El arzobispo repasa algunas experiencias vividas durante la pandemia: ha pasado a primer plano la tarea de los cuidadores, y “trabajos poco apreciados pero indispensables”; se ha extendido un silencio en las ciudades que ha permitido “volver a oír el canto de los pájaros y observar la llegada de la primavera”; ha mejorado la atmósfera y se ha regenerado el ambiente; se ha parado el tiempo, frente a la “constante aceleración” de la cultura contemporánea. Se puede entender mejor el significado del “descanso dominical”. Y el prelado se atreve incluso a manifestar una especie de soñar despierto: que “una vez al mes, el domingo esté ‘confinado’ en cualquier lugar del país”.

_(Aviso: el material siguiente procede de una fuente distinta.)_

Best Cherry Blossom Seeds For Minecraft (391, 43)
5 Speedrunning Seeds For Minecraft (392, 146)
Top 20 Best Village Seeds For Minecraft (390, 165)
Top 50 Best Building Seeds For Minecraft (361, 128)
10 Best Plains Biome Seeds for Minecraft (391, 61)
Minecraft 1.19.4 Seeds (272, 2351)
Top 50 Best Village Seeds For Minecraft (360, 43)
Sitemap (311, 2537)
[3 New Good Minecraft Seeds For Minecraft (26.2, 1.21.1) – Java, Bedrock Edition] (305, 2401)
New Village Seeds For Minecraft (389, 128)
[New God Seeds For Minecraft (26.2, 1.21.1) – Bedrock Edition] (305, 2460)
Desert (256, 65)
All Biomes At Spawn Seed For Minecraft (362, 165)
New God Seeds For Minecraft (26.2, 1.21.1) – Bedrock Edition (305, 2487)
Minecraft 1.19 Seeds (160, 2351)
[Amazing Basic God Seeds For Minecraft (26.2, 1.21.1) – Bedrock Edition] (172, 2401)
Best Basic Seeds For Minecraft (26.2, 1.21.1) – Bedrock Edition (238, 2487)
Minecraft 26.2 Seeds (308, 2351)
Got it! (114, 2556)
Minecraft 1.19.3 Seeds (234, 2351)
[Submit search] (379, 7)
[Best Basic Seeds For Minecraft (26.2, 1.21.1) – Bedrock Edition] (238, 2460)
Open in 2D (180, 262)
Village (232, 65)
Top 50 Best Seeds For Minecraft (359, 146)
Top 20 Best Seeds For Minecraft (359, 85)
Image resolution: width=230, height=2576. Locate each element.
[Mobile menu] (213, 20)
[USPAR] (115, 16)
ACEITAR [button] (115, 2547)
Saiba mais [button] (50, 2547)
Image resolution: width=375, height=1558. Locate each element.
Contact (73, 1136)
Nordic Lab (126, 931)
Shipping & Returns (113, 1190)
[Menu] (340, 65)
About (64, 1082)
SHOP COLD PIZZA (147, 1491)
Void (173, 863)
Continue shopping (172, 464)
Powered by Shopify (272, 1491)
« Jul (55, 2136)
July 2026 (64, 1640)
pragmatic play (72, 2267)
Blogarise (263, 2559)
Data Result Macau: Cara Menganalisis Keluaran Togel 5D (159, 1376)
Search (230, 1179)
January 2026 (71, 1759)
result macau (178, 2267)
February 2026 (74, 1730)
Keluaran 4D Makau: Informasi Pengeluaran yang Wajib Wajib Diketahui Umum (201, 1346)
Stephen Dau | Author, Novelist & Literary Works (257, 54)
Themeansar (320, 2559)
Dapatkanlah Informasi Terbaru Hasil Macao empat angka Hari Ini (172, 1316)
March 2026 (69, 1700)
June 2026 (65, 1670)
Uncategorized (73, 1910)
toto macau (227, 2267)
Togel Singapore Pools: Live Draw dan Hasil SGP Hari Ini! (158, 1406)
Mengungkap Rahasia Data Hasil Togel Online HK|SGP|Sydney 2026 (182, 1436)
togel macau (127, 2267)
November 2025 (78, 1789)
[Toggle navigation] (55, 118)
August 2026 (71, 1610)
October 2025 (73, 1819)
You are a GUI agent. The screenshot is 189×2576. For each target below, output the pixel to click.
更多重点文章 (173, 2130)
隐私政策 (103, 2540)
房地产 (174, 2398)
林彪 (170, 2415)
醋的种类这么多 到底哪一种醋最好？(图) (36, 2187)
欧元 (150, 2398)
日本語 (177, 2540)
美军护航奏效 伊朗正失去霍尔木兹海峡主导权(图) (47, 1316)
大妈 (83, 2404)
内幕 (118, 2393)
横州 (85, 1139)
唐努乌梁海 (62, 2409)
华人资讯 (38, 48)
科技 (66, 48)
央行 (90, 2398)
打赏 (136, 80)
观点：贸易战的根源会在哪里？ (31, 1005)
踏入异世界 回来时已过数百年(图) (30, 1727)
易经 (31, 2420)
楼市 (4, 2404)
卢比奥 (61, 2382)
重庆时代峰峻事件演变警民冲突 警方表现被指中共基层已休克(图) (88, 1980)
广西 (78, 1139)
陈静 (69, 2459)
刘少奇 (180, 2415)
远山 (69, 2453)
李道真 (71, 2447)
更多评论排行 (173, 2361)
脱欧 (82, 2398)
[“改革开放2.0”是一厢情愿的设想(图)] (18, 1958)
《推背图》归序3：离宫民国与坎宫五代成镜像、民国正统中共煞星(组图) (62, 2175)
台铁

La hospitalidad, en el centro

Con Mons. de Moulins-Beaufort, resulta inevitable recordar a los afectados, a los enfermos solitarios, al duelo a distancia de las familias, a las condiciones de vida sin hogar, a los pobres y vulnerables.

Ante tantos efectos no deseados de los sistemas vigentes, “el modelo de las relaciones entre los seres humanos no debe ser el conflicto o la competitividad, ni siquiera el comercio. Debería ser la hospitalidad. Para esto, es importante que cada persona habite en su propia casa y viva dentro de sí misma. A escala individual y colectiva, el modelo de progreso humano no puede ser la extensión indefinida de los derechos. Debe ser el crecimiento en la entrega de uno mismo y el servicio a los demás, hecho posible por la hospitalidad mutua entre los humanos y la casa común. Esto no es una utopía, un sueño irrealizable, sino una esperanza que pasa a través del camino interior de cada uno. La experiencia del confinamiento nos ha dado quizás algunas claves para progresar colectivamente en esta dirección”.

Más allá de evitar la propagación de la enfermedad y la muerte, la crisis ha potenciado la solidaridad. El miedo “se ha transmutado en deseo de ser útil a los demás o de manifestar amabilidad y cuidado más allá del propio círculo habitual”.

En el último capítulo del libro, el arzobispo sitúa ese espíritu de hospitalidad en el centro del mundo por venir. Tras el confinamiento, se ha reforzado el deseo y la vitalidad de las relaciones sociales. Ahora debemos preguntarnos por las consecuencias de nuestra forma de vida en los demás: “¿Cómo nos comportamos concretamente en la ‘casa común’ que es nuestro planeta?”, una pregunta que afecta también al modo de situarnos ante las migraciones.

La carta termina con una invitación a recuperar la confianza en cada ser humano, en la capacidad de todos y cada uno “para dar libremente hospitalidad y para degustar el sabor del tiempo en el que se da ya la eternidad”.